Where is the Work?
Published by Colin Wiles on Monday, December 17th, 2012 at 08:10 am
The principal objective of the government’s welfare reforms is “to make work pay”. A laudable aim, but one that raises a question that has rarely been asked: where is the work?
The current unemployment rate in the UK is 8.5% or 2.5 million. But according to the ONS, around 3 million workers are under-employed - that’s 3 million people who want to work longer hours but their employers simply do not have enough work to go around.
The latest impact assessment from the DWP claims that 300,000 people in England will be encouraged back into work as a result of Universal Credit. Assuming a similar proportion of claimants returning to work in Scotland and Wales we can guess that around 350,000 people will be re-entering the workplace if the governement has its way - that represents more than half the total number of Eastern European workers in the UK.
The simple laws of supply and demand suggest that several things will happen as a result of this change. Firstly, there will be more workers chasing the same amount of work, making it even more difficult to land a stable and secure job. For those in work, there will be even fewer hours available, so the level of under-employment will rise. Finally, this "surplus army" of unemployed and underemployed labour will suppress wage rises even further. That means frozen wages and salaries, more unpaid interns and, as rents, goods and services increase in price, more people forced to claim benefits. It’s a vicious circle.

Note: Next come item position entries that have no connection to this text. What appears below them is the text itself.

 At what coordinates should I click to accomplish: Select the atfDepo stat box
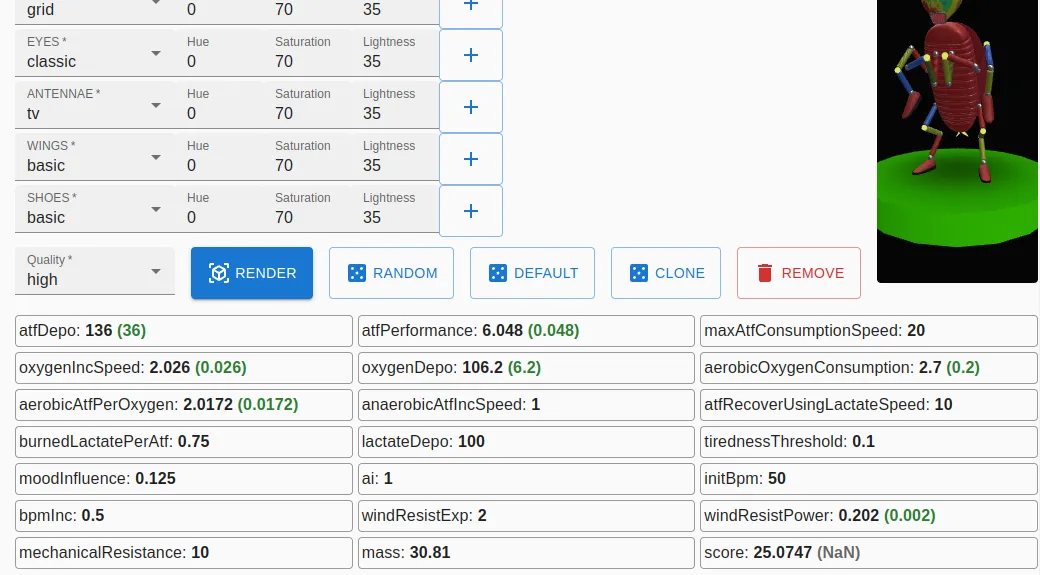tap(184, 331)
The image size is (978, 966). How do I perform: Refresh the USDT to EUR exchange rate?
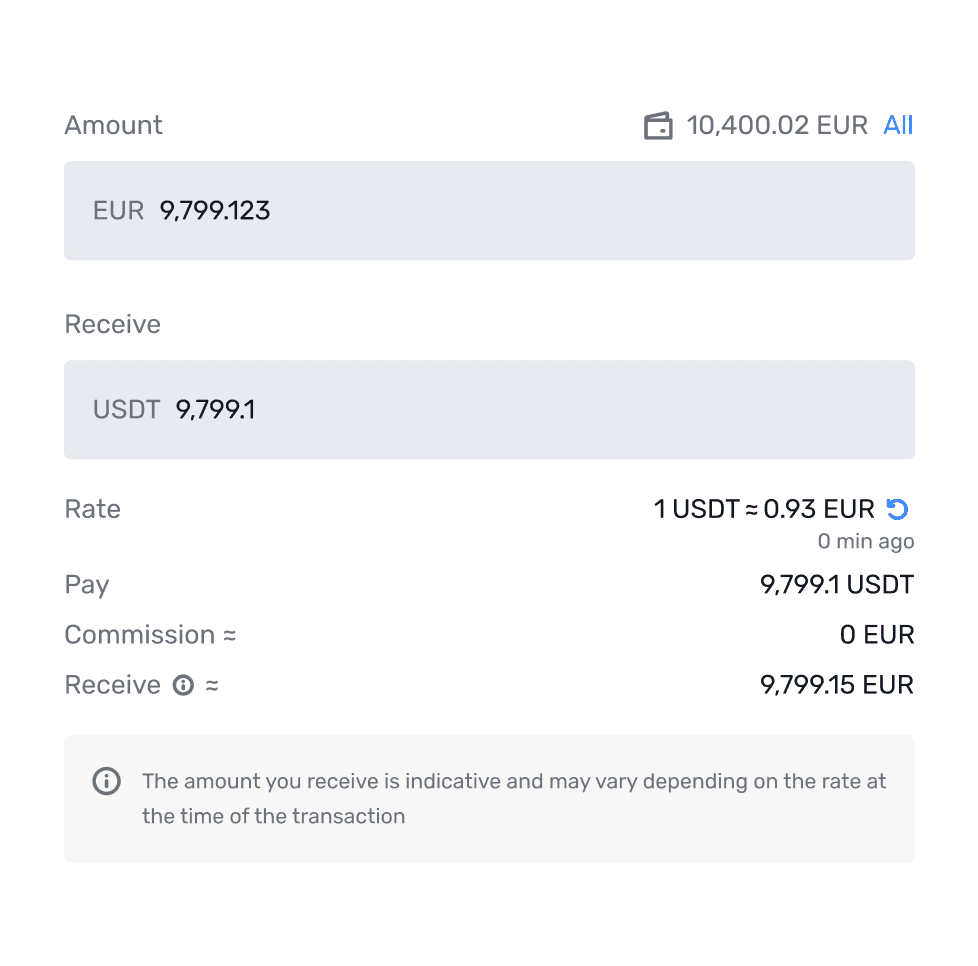point(897,509)
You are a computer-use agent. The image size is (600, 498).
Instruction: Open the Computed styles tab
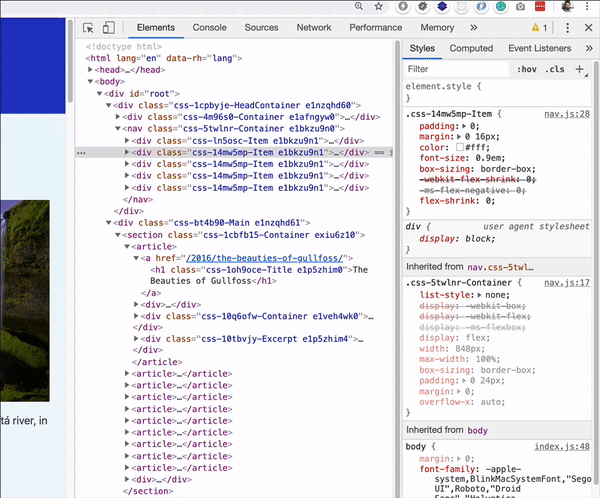pyautogui.click(x=470, y=48)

It seems to me that pushing the unemployed back into the labour market at a time of austerity, and with no prospect of economic growth in the near to medium term, could have consequences that have not been fully thought through. We know already that most of the increase in the housing benefit bill is down to working tenants. The impact of universal credit could have the same paradoxical impact – an increase in the benefit bill and an even greater burden on taxpayers. Watch this space.